Are you, by your very appearance and manner of dress, silently communicating
the message to the brethren of the leadership style reflective of your Lodge
and the Masonic fraternity. The body language of dress and appearance has
forever been important to all successful organizations. The age old saying,
“If it looks like a duck, walks like a duck and quacks like a duck, then it
surely must be a duck”, is absolutely true. If you want to be a leader, you
must look, act and talk like a leader. The brethren will accept nothing
less. The historical traditions of Freemasonry dictate that our meetings and
ritual be performed in a formal dignified manner. Do you and your Lodge
uphold this standard of excellence or does your manner of dress reflect the
standards of less formal clubs or organizations? The sideliners will
appreciate that look and feel of a distinguished corps of officers and
respond accordingly. A casual and unkempt appearance will result in casual
and sloppy leadership and ritual. Remember the message you wish to
communicate to the membership: leadership and competence.

4. Listening

Communication by the absence of the spoken word is, at times, the most
effective communication skill that a Master can utilize to achieve his
goals. Positive communication only occurs when two or more parties are able
to fully and honestly exchange their views on a particular issue.

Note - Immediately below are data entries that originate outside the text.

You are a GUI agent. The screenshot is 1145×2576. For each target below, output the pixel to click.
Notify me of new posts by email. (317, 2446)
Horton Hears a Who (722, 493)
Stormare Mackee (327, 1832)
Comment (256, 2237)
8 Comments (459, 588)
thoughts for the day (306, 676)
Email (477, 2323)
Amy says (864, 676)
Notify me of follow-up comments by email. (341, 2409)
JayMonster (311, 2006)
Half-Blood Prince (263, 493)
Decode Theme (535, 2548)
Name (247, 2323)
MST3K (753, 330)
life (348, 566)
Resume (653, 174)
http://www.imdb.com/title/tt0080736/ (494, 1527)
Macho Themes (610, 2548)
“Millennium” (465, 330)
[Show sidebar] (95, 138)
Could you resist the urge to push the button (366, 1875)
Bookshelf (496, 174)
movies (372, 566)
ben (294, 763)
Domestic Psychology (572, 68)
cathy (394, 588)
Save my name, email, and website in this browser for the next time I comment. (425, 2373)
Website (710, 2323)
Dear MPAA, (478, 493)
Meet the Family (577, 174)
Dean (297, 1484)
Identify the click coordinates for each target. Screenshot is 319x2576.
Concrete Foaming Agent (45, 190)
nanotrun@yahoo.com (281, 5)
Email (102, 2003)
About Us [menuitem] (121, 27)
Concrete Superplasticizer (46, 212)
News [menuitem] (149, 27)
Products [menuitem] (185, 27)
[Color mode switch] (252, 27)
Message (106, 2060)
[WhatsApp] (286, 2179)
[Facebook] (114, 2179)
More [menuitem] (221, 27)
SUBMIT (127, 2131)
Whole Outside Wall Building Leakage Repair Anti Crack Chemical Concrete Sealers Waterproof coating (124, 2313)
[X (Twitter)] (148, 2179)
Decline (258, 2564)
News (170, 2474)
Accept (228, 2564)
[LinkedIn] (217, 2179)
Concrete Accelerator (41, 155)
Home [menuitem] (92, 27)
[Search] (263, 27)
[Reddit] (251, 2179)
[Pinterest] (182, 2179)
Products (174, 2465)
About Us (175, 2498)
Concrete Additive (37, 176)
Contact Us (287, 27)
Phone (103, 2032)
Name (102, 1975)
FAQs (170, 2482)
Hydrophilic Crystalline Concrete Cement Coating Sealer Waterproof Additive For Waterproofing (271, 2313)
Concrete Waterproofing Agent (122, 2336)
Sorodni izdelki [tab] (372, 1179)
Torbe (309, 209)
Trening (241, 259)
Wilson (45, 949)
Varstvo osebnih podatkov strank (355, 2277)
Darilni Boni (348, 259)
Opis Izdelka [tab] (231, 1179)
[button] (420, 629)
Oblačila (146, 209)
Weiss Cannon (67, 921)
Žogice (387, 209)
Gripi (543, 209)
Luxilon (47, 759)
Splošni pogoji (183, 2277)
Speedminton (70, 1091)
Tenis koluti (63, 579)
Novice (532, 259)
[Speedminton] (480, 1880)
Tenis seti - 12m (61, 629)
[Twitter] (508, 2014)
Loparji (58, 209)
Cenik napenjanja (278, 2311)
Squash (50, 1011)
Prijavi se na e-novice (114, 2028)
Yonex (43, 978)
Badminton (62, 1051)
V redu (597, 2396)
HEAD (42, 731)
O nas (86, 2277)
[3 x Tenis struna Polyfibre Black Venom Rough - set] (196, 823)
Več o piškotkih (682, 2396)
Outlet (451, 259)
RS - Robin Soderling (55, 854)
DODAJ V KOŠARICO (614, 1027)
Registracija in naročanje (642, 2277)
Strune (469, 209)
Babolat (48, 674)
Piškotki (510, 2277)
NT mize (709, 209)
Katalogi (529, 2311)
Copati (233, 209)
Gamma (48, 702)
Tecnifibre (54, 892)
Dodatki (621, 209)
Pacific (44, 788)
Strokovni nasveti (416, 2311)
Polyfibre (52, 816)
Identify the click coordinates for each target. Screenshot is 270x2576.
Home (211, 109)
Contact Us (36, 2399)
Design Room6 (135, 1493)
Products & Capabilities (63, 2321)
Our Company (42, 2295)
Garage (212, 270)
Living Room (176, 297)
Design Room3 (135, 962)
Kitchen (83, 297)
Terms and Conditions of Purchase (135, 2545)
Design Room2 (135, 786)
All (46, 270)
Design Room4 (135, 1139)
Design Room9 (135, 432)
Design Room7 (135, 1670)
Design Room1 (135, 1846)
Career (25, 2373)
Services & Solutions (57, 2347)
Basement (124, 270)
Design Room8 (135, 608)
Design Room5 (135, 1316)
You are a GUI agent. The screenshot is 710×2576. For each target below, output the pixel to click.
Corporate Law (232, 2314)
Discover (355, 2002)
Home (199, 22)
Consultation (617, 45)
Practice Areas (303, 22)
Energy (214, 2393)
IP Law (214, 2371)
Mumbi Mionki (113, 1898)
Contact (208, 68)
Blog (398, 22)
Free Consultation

How many
times in your own private or employment situation have you experienced a
person “who likes to bark orders, but refuses to listen”? Be open, patient
and understanding with your brethren.

Be open by continually talking with, not to, the membership. Everyone should
feel that you are open minded and will listen to their particular ideas or
complaints. Be patient by taking the time to hear them out. If an issue can
be readily resolved, do it. If not, explain the reasons why you cannot. The
bottom line is that you took the time, listened and communicated back your
decision. Everyone should leave a discussion feeling good about the exchange
and understanding of each other’s positions.

If a Brother’s view is opposite from your goals and objectives, attempt to
brief him fully on the direction which you and your officers have
established and ask for his support. Every Lodge has it’s nay-sayers. Your
challenge is to stay on track with your goals and attempt, through continual
persuasion, to bring those opposed into the fold. You may never accomplish
this task. A few may fall by the wayside, but the others, who are sitting on
the fence, will be impressed by your approach and will offer their support.